Sue Fishkoff, in her latest book, Kosher Nation: Why More and More of America’s Food Answers to a Higher Authority, takes fifteen riveting chapters explaining just that. From who keeps kosher and why, to who certifies food and the politics encircling the agencies, to Jewish delis to and kosher wine, to the events in Postville, Iowa, and the new Jewish food movement. And each chapter is filled with interviews, history, and heavy doses of reality where necessary (have you ever slaughtered your own chicken?).
My personal favorite chapter was “Kosher Law and Its Discontents.” As a Reform Jew who basically keeps kosher by eating a vegetarian diet, I’m fascinated (and troubled) by the way “kosher” is defined, how the target keeps moving, and how certifying agencies (and their adherents) keep upping the ante on what qualifies as kosher. Three hundred years ago, most families were lucky if they had more than one pot to cook in; they certainly didn’t have two to four or more sets of dishes and cooking implements – and no one would have told them they weren’t keeping kosher. Fishkoff writes, “The increasing variety of products being brought under kosher supervision is part of what David Kraemer calls the humratization (application of stricter and stricter interpretation of Jewish law) of the industry. If the kosher laws as developed by the early rabbis were intended to separate Jews from non-Jews, Kraemer says the increasing strictness of kashrut standards today work to separate Jews from other Jews, based on their level of observance.” When there are so few of us, how can we possibly create these kinds of rifts between members of our own tribe? These are the kinds of informed, passionate discussions the book invites.
No matter where you fall on the observance spectrum, and no matter how involved you are with the food you eat, there is undoubtedly something contained within the pages that will engage and inform your conversations, from nuggets of cocktail hour trivia (did you know Jewish women rioted in the streets of New York City, Chicago, and Pittsburgh in 1902, 1916, and 1917 because of price-fixing of kosher meat?) to issues demanding real dialogue and debate (why aren’t Conservative or Reform rabbis accepted as shochtim?)
Fishkoff’s writing is compelling, well-researched, and balanced.
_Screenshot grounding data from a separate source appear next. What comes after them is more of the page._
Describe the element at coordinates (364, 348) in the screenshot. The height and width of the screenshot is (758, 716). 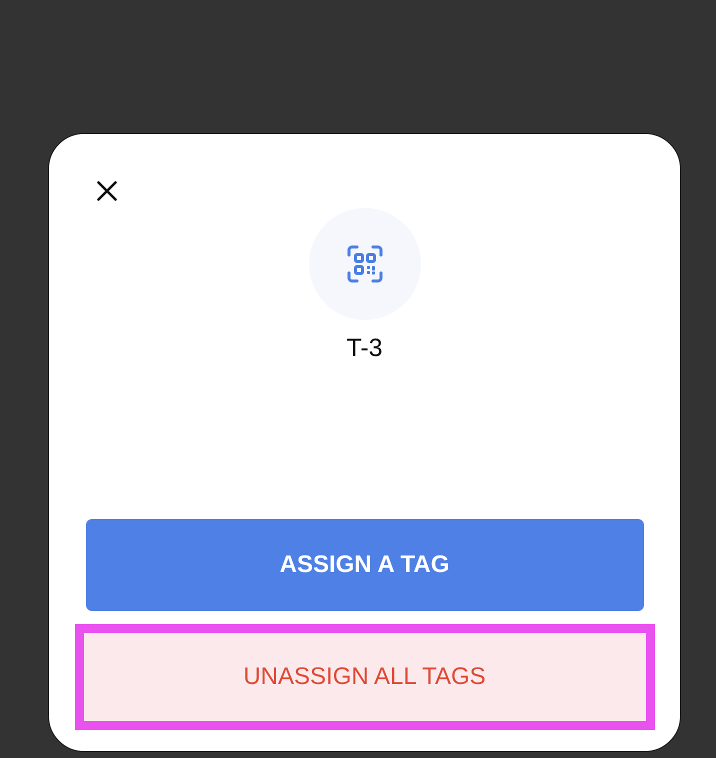
I see `tag-name: T-3` at that location.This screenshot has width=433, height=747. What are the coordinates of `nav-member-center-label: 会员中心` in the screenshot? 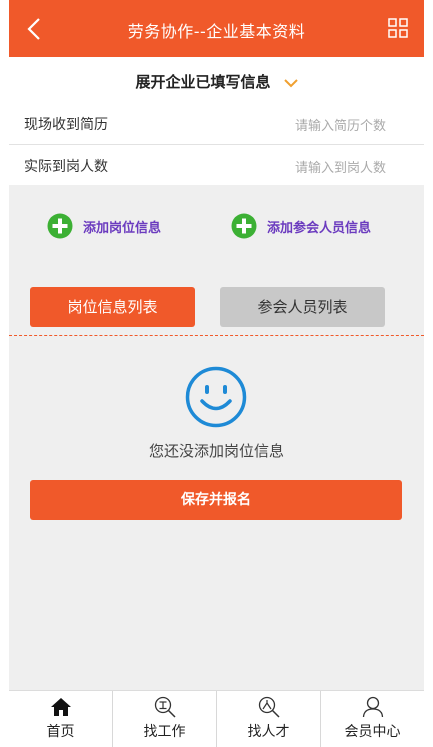 It's located at (372, 732).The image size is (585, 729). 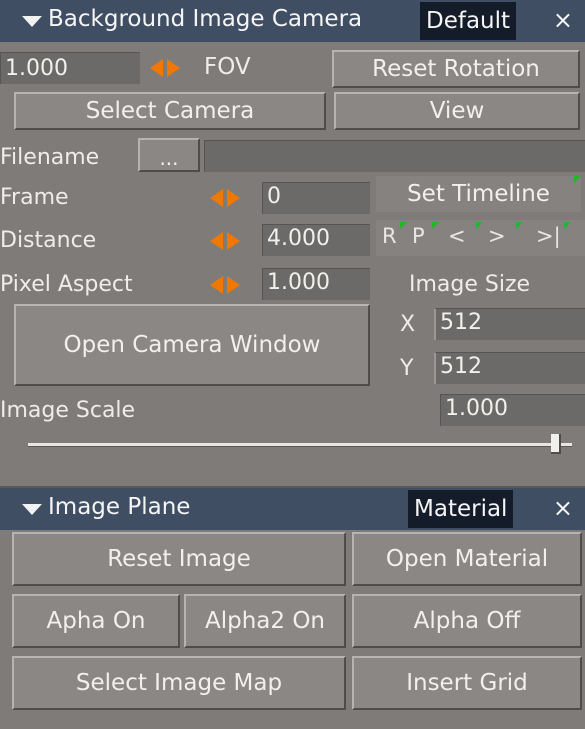 I want to click on image-size-y-field: 512, so click(x=510, y=368).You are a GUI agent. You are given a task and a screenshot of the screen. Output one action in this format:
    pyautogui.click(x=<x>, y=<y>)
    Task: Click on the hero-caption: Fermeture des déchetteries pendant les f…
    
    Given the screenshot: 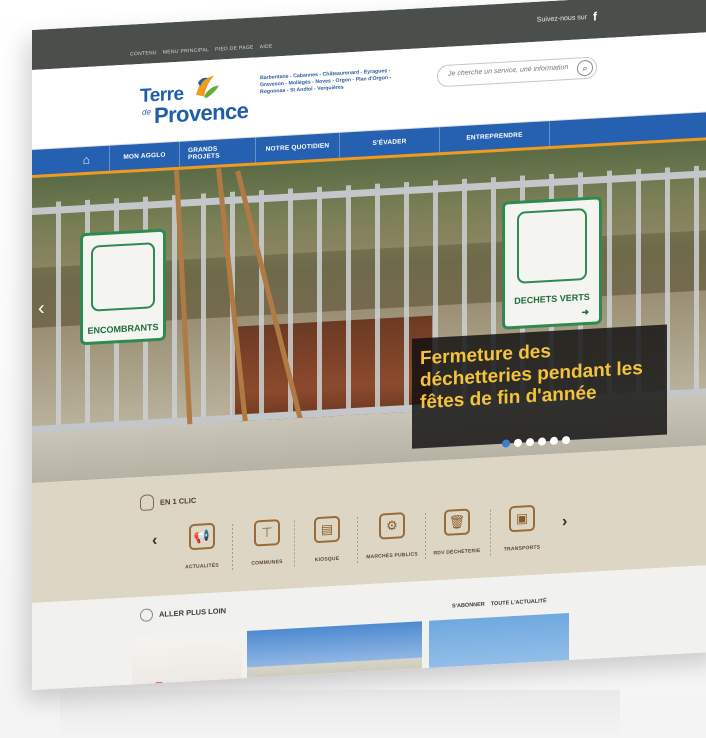 What is the action you would take?
    pyautogui.click(x=540, y=386)
    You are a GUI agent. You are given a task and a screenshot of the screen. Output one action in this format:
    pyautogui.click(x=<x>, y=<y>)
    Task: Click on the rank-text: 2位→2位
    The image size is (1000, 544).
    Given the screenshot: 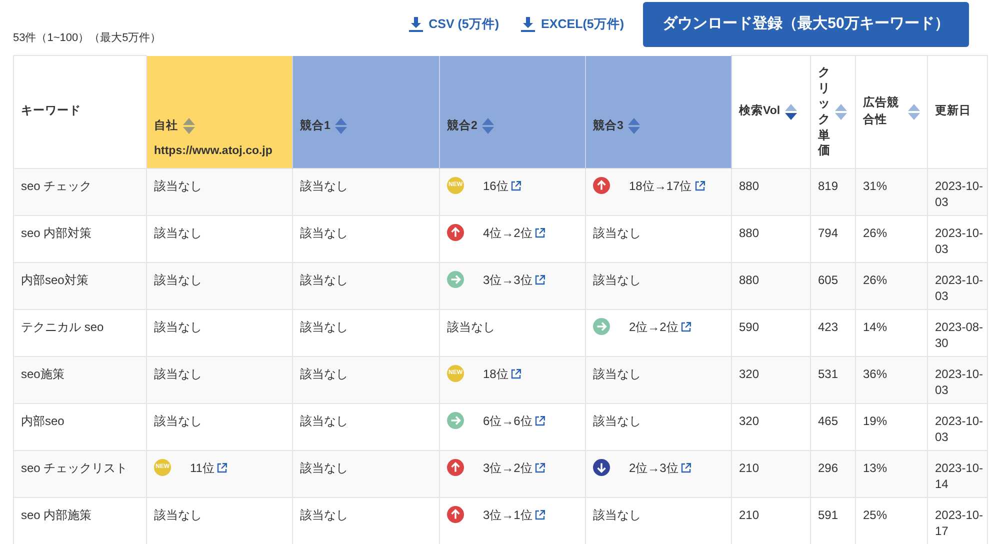 What is the action you would take?
    pyautogui.click(x=654, y=326)
    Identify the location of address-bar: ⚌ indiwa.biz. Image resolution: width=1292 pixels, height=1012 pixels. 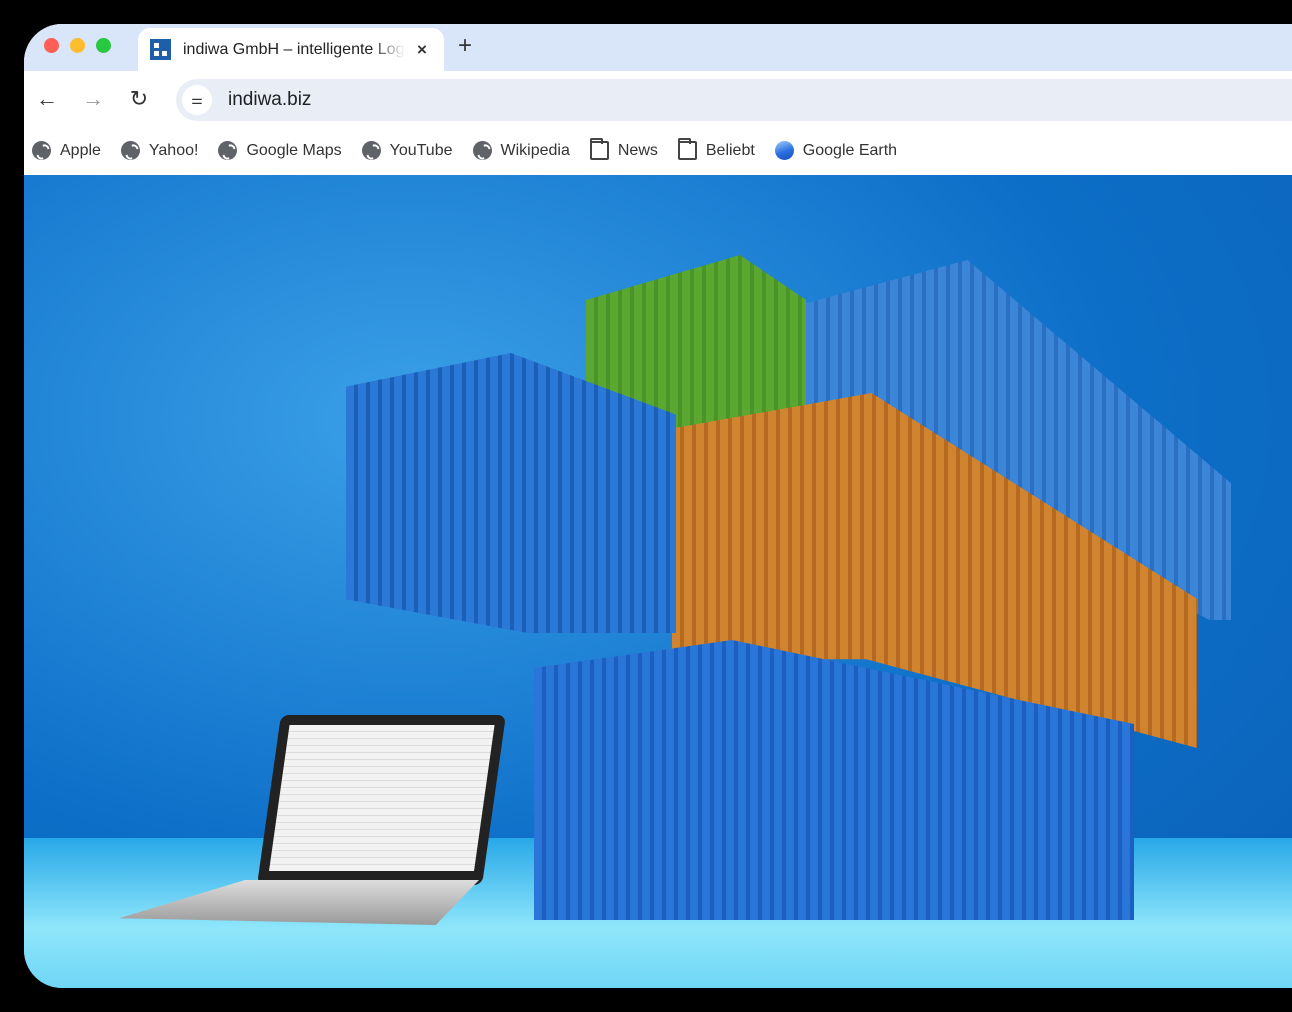
(734, 100).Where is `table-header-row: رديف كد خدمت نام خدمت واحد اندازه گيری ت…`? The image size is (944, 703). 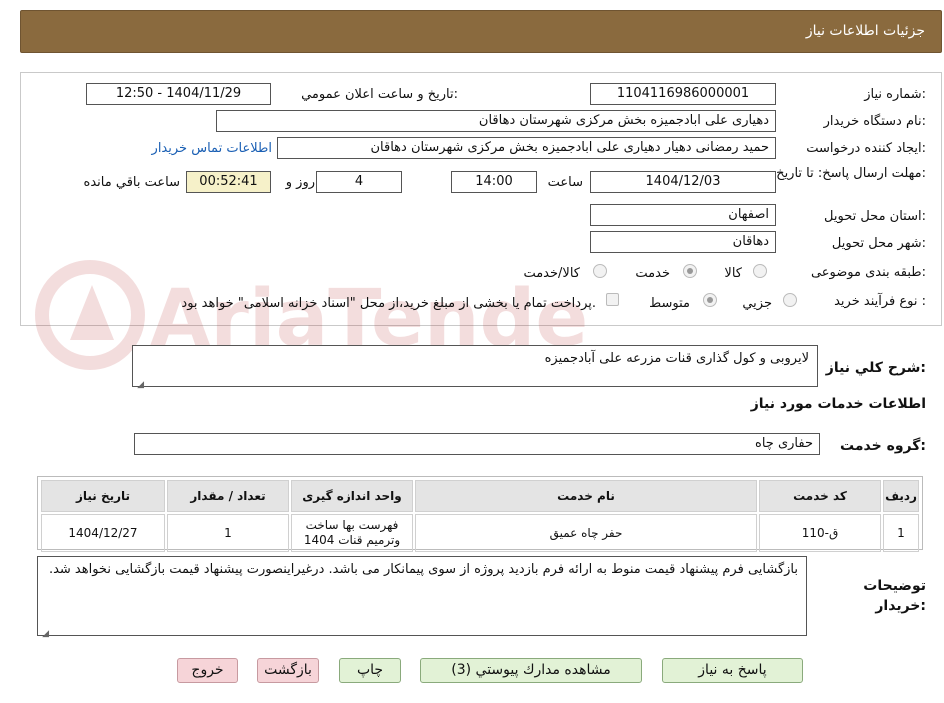
table-header-row: رديف كد خدمت نام خدمت واحد اندازه گيری ت… is located at coordinates (480, 496).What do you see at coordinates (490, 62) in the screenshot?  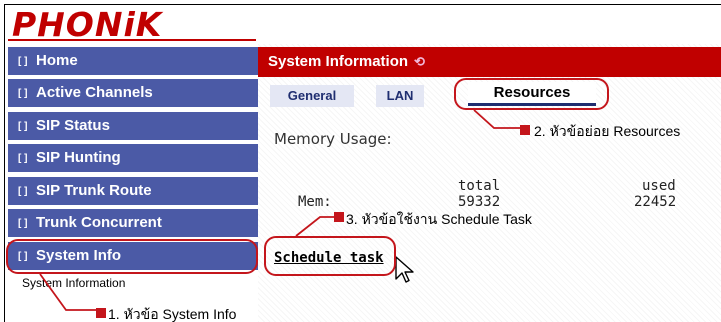 I see `page-title-bar: System Information ⟲` at bounding box center [490, 62]. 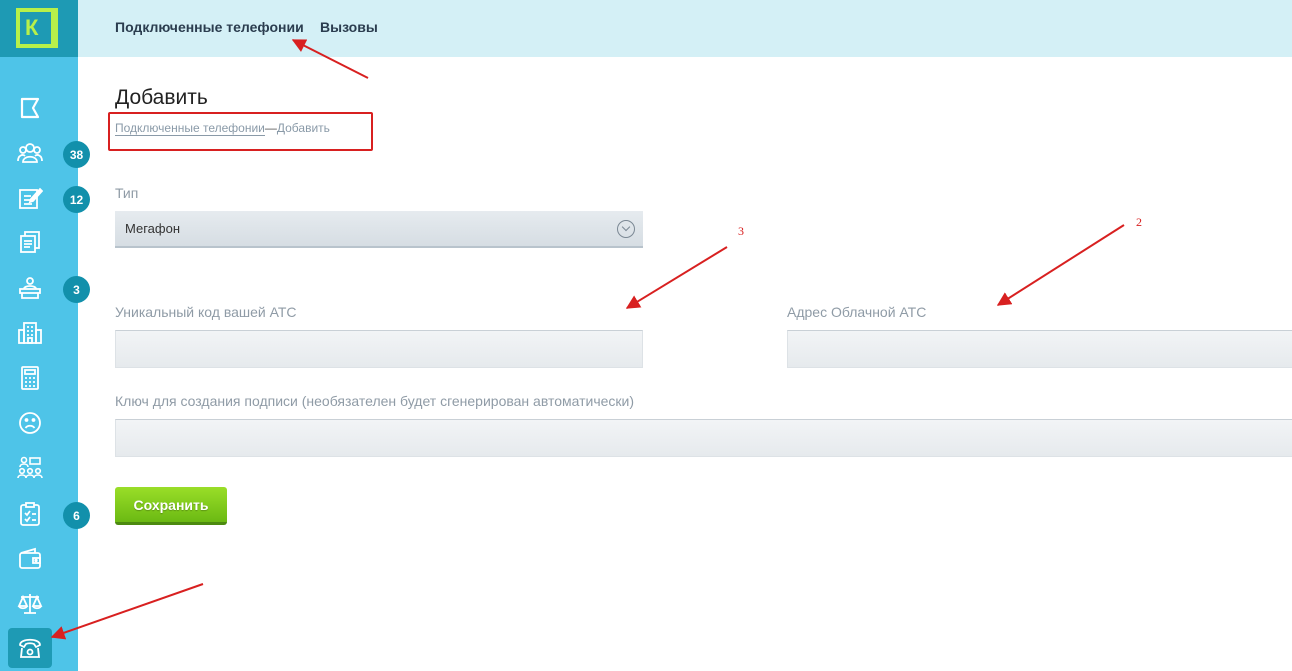 I want to click on arrow-to-cloud-address, so click(x=1060, y=265).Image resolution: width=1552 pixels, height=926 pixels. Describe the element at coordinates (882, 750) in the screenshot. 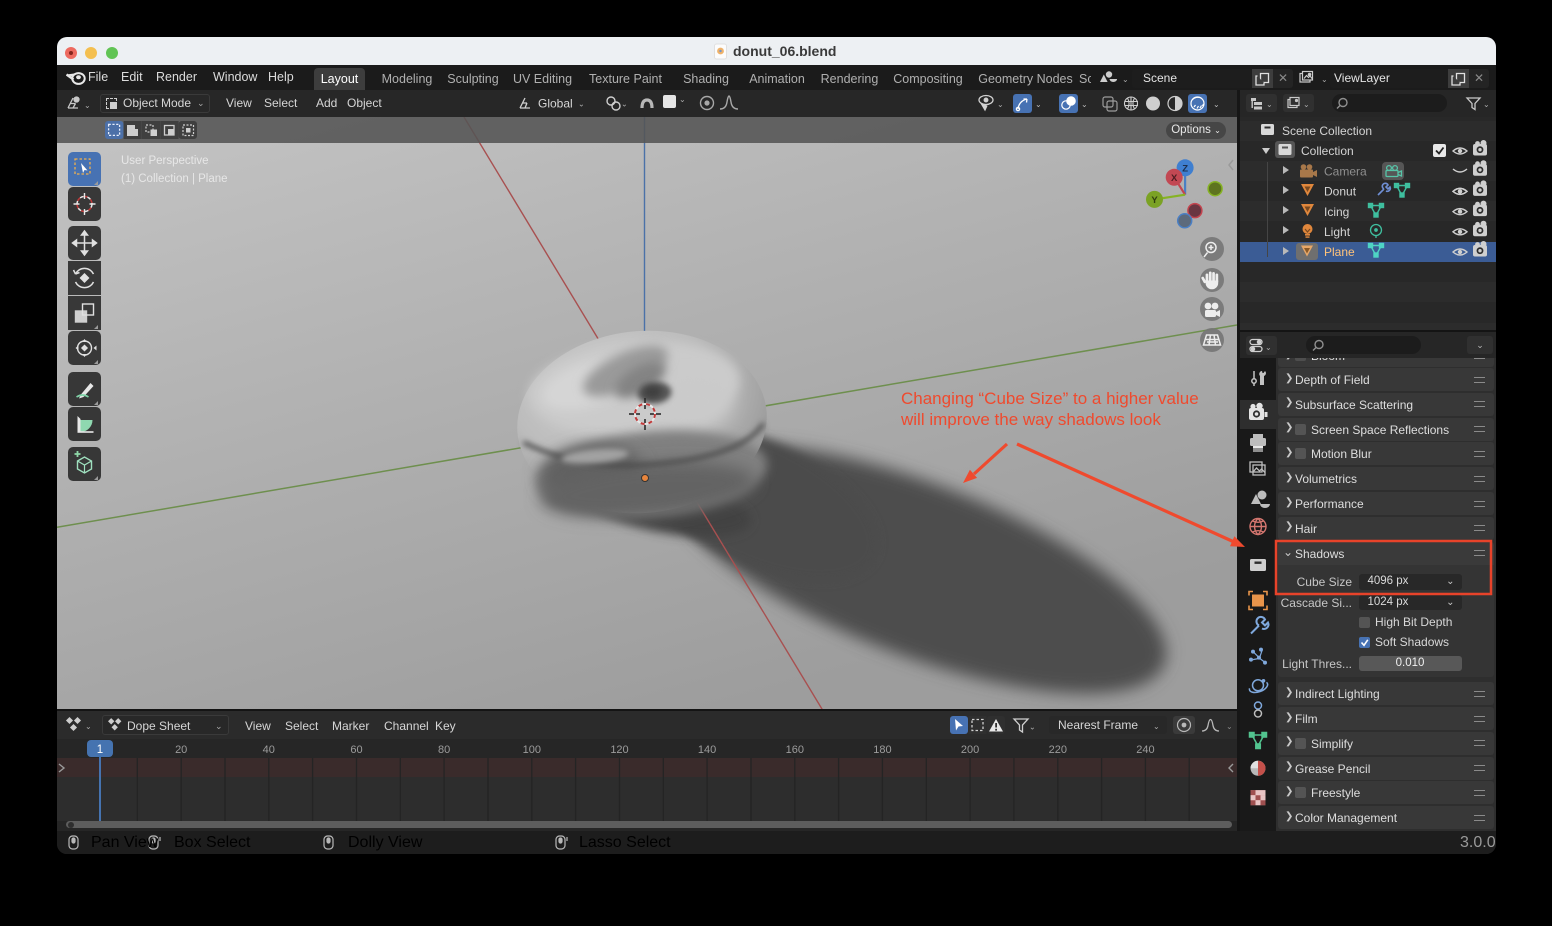

I see `svg-text: 180` at that location.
Best of all, it reads like fiction, only all the stories are true and affect our lives whether we like it or not. College students should pray that this is assigned reading. But it isn’t just for academia – if you keep (or are considering keeping) kosher, are Jewish, or simply shop at a grocery store, this should be on your list next to milk, bread, and eggs.
Hi Sara, really good review. Will recommend the book to our friends.